TASK OBJECTIVE ▸ Count the lines below with the string "agent" in them. Only the number should be given.

SOURCE DATA Block Start

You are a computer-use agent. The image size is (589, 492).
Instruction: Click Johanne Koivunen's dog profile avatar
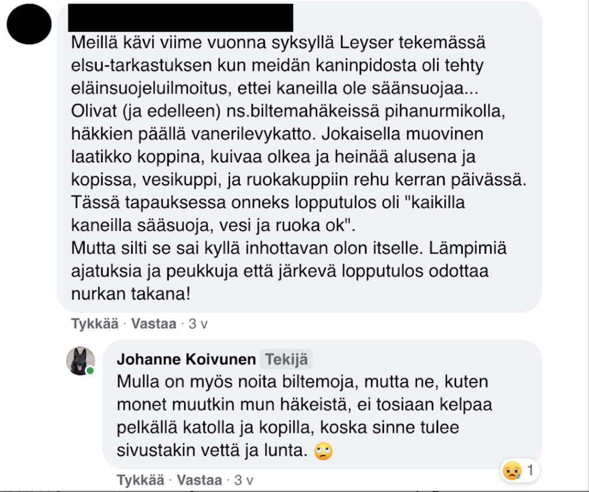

SOURCE DATA Block End
SOURCE DATA Block Start

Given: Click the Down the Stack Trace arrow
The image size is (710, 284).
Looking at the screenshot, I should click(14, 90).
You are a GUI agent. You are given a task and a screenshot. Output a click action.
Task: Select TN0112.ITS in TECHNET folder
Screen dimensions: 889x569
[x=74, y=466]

SOURCE DATA Block End

ANSWER TO THE EXERCISE ▸ 2